- [Task instructions]
Reproduce every line of the records below word for word, leaving out the pictures.

- [Data]
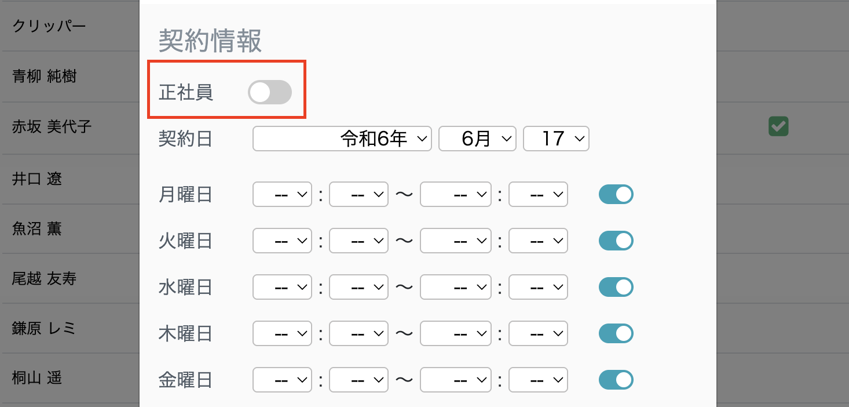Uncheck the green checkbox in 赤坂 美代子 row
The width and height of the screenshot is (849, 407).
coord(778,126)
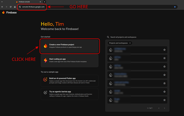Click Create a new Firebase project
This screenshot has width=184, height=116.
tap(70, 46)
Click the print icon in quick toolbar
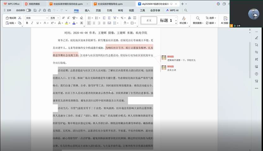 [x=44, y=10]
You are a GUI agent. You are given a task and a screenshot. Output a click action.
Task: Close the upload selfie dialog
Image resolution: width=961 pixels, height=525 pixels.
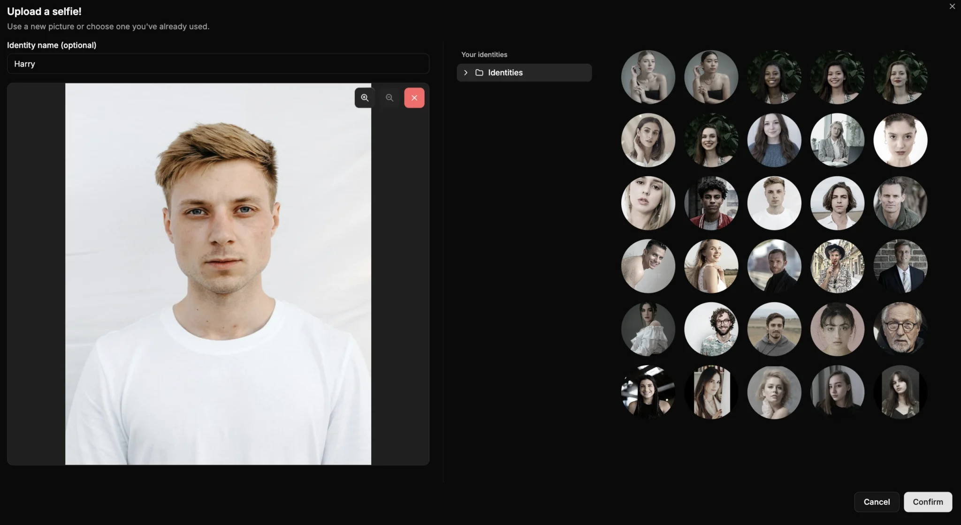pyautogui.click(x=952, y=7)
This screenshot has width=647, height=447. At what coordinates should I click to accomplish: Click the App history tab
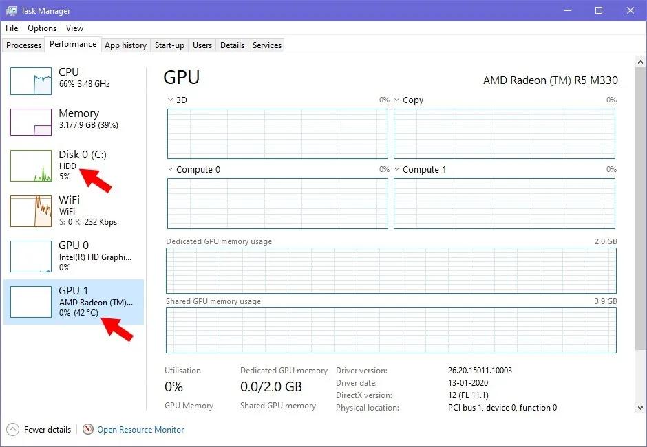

- [Task answer]
Uncheck the green checkbox in 赤坂 美代子 row
The width and height of the screenshot is (849, 407).
coord(778,126)
Click Create a new Firebase project
This screenshot has width=184, height=116.
tap(70, 46)
Click the print icon in quick toolbar
 [x=44, y=10]
You are a GUI agent. You are given a task and a screenshot. Output a click action.
Task: Close the upload selfie dialog
Image resolution: width=961 pixels, height=525 pixels.
pyautogui.click(x=952, y=7)
This screenshot has width=647, height=447. At what coordinates should I click to accomplish: Click the App history tab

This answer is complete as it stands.